Lo spirito moderno secondo Alberto Savinio: la coscienza cinicamente lucida di chi «liberamente e spassionatamente contempla intorno a sé il mondo sdivinizzato» (Alberto Savinio, Luciano di Samosata).
Ci si appoggia alle pieghe del tempo, alla memoria, a quel bagaglio invisibile ma pulsante e pesante, per ritrovare cosa?
Lo scandalo e l’indignazione per una vita vissuta? Per un posto nel mondo che non è fatto su misura per il sé che si crede di essere? Per un passato che per essere davvero tale, profondamente tale, prepotentemente tale, deve essere percorso a ritroso?
Per affermarsi bisogna davvero chiudere gli occhi e tuffarsi, a capofitto, con la testa leggera, in un mondo che ci è appartenuto, ma mai fino alla radice dell’anima?
La vita in tempo di pace: un ossimoro celato. La vita non può essere pace, perché per sua natura è una socratica contraddizione.
Dalla prospettiva di questo ossimoro, Francesco Pecoraro contempla il mondo sdivinizzato: un mondo che non prevede più una rigida distinzione tra passato, presente e futuro. Tutto concorre a una scrittura a incastri, che non confonde, tuttavia. Un entrelacement ordinato, pur contenente il magma del labirinto.
Una narrazione dominata dal verbo e dal sostantivo “potere”: un personaggio che potenzialmente attraversa luoghi, spazi, tempi ed epoche. Ma in nuce rimane sempre attaccato alla stasi del fare umano. Un libro di movimento che è la negazione stessa del movimento.
Ivo Brandani è affetto dalla stasi del questuante: domande su domande, che nascono non dalla curiosità, non dallo stupore, non dalla meraviglia, ma dal tedio, matrice che permette una coincidentia oppositorum che annulla ogni spiraglio di dialettica, che sterilizza ogni germe di dinamismo.

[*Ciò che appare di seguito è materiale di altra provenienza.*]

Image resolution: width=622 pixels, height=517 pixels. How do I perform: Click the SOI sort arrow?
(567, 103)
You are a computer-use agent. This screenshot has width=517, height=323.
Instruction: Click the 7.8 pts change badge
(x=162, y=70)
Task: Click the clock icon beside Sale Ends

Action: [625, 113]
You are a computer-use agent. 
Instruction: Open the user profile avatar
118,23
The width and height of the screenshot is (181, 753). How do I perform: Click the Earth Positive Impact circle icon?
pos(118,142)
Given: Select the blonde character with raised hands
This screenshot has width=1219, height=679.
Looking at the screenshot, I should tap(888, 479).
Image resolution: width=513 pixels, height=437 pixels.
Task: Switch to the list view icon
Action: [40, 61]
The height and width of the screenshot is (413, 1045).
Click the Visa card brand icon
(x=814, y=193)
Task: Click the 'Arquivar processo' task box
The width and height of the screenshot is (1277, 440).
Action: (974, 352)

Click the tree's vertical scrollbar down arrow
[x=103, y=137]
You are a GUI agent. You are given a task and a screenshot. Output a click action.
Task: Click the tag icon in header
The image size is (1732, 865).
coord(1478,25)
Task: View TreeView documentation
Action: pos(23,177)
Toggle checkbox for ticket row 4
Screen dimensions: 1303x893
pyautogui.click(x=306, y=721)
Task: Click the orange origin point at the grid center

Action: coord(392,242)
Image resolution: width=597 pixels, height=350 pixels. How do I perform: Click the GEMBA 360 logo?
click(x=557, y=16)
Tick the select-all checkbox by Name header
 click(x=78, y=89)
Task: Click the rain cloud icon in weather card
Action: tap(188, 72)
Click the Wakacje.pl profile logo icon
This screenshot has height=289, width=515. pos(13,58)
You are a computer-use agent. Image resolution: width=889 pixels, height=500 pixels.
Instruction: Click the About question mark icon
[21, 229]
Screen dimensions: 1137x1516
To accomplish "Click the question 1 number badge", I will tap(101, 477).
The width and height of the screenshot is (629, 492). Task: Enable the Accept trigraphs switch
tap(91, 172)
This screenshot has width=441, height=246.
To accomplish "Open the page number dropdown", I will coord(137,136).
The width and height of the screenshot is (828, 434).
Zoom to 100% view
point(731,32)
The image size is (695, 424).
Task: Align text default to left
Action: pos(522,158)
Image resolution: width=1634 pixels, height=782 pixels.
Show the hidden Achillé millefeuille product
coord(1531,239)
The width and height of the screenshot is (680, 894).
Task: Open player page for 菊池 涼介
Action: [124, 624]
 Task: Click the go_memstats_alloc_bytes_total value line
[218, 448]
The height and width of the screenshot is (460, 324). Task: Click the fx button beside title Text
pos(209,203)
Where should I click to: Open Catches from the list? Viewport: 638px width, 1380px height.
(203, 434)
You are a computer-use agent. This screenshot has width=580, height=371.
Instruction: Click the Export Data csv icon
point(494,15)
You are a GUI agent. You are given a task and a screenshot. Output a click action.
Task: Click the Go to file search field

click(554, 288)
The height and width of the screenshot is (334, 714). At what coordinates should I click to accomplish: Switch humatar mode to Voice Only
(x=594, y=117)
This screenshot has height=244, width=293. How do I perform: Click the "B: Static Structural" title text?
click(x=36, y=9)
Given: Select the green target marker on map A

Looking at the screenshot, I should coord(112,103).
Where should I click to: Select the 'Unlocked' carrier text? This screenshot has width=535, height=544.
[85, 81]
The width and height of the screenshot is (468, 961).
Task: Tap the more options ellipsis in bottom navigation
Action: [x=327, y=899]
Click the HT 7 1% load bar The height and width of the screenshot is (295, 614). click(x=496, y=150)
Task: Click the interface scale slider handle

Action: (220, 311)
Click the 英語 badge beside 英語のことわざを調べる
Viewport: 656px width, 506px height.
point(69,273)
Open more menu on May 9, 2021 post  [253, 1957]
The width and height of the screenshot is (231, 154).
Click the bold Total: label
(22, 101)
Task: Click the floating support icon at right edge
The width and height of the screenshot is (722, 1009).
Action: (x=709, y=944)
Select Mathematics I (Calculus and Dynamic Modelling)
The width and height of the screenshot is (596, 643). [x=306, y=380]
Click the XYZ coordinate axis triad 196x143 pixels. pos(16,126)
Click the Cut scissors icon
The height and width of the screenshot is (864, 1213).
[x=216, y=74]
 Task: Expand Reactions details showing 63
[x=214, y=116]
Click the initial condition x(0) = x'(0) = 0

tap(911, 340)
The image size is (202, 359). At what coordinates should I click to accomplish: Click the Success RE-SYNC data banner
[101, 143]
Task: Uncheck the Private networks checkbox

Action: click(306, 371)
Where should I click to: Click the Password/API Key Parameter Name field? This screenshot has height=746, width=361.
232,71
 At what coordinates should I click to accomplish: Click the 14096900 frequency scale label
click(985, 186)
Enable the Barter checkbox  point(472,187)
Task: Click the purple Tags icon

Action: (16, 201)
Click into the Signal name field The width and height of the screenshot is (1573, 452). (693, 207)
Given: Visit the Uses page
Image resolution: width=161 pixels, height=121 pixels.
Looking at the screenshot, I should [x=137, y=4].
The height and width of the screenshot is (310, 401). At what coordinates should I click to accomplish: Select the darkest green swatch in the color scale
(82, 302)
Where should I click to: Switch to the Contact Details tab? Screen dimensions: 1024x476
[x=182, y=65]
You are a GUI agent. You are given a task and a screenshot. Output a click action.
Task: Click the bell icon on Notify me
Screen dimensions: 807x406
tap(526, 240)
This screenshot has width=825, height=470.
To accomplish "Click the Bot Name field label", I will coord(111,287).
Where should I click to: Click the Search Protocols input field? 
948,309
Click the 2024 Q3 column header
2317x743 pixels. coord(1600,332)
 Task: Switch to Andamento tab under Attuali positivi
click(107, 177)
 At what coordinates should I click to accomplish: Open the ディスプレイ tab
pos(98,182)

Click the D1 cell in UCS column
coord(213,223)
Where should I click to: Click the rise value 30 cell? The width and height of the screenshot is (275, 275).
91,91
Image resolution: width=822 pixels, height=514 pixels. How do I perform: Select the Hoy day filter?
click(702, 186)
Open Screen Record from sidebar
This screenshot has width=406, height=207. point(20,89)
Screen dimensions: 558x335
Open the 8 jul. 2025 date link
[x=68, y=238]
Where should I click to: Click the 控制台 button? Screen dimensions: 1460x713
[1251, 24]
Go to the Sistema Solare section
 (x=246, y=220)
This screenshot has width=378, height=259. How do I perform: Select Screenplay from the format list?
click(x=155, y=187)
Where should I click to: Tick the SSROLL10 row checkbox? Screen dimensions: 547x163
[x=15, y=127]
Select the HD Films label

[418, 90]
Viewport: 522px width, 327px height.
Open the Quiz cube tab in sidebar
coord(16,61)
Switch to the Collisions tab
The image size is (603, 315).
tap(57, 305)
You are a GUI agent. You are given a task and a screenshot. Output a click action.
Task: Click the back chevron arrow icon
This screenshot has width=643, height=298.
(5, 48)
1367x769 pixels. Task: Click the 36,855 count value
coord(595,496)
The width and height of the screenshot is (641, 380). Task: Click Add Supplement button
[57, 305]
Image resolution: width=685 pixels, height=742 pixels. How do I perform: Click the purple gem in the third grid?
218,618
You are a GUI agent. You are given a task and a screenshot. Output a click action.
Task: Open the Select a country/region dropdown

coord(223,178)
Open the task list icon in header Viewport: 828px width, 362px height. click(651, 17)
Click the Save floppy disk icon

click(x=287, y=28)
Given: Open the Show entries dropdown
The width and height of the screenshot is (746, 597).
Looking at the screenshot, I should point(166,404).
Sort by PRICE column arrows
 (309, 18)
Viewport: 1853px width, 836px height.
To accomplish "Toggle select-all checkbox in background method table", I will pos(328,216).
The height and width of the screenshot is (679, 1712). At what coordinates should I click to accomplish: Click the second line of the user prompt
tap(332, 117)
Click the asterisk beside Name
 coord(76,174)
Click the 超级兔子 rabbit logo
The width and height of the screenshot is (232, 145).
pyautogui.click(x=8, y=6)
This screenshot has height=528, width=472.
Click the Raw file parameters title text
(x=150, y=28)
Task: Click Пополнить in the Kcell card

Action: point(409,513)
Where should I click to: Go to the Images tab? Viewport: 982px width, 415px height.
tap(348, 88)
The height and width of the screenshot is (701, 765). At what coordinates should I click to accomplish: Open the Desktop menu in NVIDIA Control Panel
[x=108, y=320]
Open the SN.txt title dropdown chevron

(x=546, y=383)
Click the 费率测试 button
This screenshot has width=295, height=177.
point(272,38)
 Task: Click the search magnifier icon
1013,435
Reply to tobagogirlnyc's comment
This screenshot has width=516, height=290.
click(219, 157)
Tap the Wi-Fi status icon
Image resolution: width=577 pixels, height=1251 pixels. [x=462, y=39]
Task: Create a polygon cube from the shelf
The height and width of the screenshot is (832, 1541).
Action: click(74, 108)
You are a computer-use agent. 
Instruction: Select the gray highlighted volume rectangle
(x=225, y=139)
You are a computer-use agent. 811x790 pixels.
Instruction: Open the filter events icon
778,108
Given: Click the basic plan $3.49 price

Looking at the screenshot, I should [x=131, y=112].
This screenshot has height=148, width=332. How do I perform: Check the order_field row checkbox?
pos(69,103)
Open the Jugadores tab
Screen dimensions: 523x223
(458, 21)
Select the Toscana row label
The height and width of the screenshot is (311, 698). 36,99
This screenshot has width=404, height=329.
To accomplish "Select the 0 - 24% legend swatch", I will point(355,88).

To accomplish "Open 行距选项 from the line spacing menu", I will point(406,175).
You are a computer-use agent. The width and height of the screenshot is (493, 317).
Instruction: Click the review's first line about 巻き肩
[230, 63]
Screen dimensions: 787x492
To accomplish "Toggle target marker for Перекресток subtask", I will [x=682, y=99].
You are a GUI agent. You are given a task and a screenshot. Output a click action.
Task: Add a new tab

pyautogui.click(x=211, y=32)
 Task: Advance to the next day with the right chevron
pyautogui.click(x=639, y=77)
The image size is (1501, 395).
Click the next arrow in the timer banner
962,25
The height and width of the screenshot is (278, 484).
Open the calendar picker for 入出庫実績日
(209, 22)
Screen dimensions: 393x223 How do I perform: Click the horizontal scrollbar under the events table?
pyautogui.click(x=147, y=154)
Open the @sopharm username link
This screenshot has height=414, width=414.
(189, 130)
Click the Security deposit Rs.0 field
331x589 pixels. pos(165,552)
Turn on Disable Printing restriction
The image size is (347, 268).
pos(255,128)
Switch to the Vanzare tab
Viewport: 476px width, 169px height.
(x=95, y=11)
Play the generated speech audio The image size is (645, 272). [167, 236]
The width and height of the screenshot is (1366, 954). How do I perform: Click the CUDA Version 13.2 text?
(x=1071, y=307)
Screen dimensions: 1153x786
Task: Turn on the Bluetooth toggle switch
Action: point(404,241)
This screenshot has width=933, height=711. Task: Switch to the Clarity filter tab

Nel presente c’è l’attesa, in un aeroporto (precisamente di Sharm el-Sheikh), luogo spersonalizzante per eccellenza, in cui la persona (anche etimologicamente intesa come “maschera”) diventa un numero, un qualsiasi della massa (anonima a sua volta). Un’attesa che potrebbe portare a qualcosa: ma a cosa?